In an earlier paper in this journal (Collins and Evans 2008) we argued that decision support aids such as `Hawk-Eye’, which are used to assist lbw decisions in cricket and line calls in tennis, are less accurate than they seem. We now take the argument forward in the light of new developments in the use of this technology and new information about decision aids in general. In particular we argue that, in terms of public understanding, an example of correct application of technology to sport is Hawk-Eye as it is currently applied to cricket; acase of the incorrect application is Hawk-Eye as it is currently applied to tennis. We will show how cricket’s approach could be applied to tennis. We will also discuss a number of other simple practical changes that can and should be made to the use of decision-aid technology.
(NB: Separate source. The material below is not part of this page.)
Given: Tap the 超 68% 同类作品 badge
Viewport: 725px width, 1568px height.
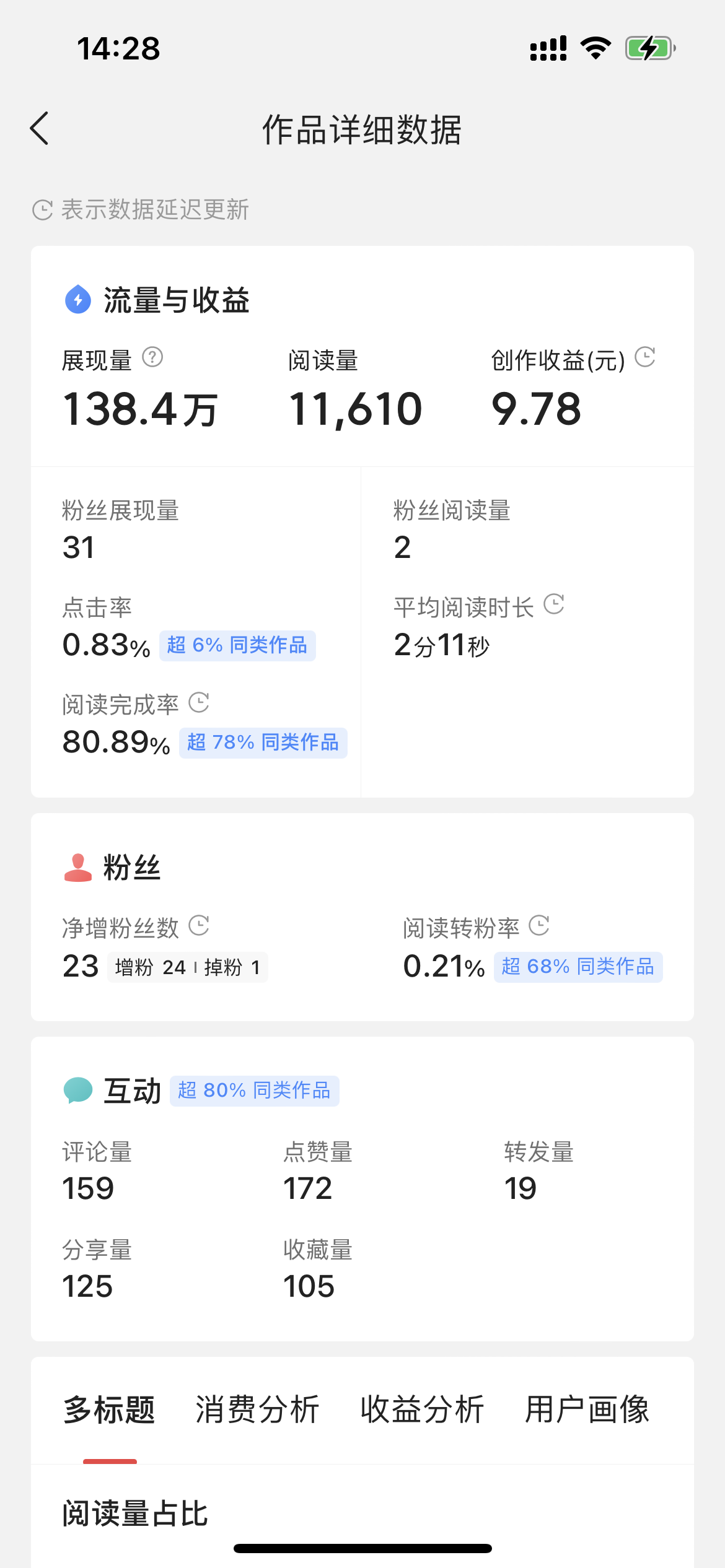Looking at the screenshot, I should 578,967.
In another place (Collins, under submission) we introduce certain technical terms that are part of the philosophical approach that frames the argument. We use the term `ontological authority’ to refer to the power of match officials (or machines) to define reality (for example, whether the ball was `in’ or `out’); `epistemological privilege’ implies some advantage, due to vantage point or special skills, in respect of knowing what happened; `presumptive justice’ is the assumption that if you were the match official (or the judge in an ordinary courtroom at which you were not present) you would make the same decisions, or that you could do no better; `transparent justice’ implies that the correct decision is seen to be made directly; `transparent injustice’ is the complement of transparent justice; and `false transparency’ is the impression that justice is being seen to be done whereas it is not (as in, say, the early days of Stalinist show trials). We now show how these terms are employed in the case of sports judgements.

Traditionally, umpiring and refereeing has been the domain of presumptive justice: spectators were ready to accept the ontological authority of match officials because they were seen to have epistemological privilege. With the introduction of new technology such as television replays, epistemological privilege has, in the case of many decisions, shifted to the television viewer, bringing instances of transparent injustice. Some sports have tried to rectify the situation by introducing `off-field’ officials who review television replays and advise the on-field official, usually replacing transparent injustice with transparent justice. Certain sports decision aids, which present a clear and sharp reconstruction of the path of the ball, its impact footprint, and the line, give the impression that they can make exact determinations of ball and line position to a millimetre. Given that the admitted average error of the Hawk-Eye device, as used in tennis, is 3.6mm, this can give rise to false transparency.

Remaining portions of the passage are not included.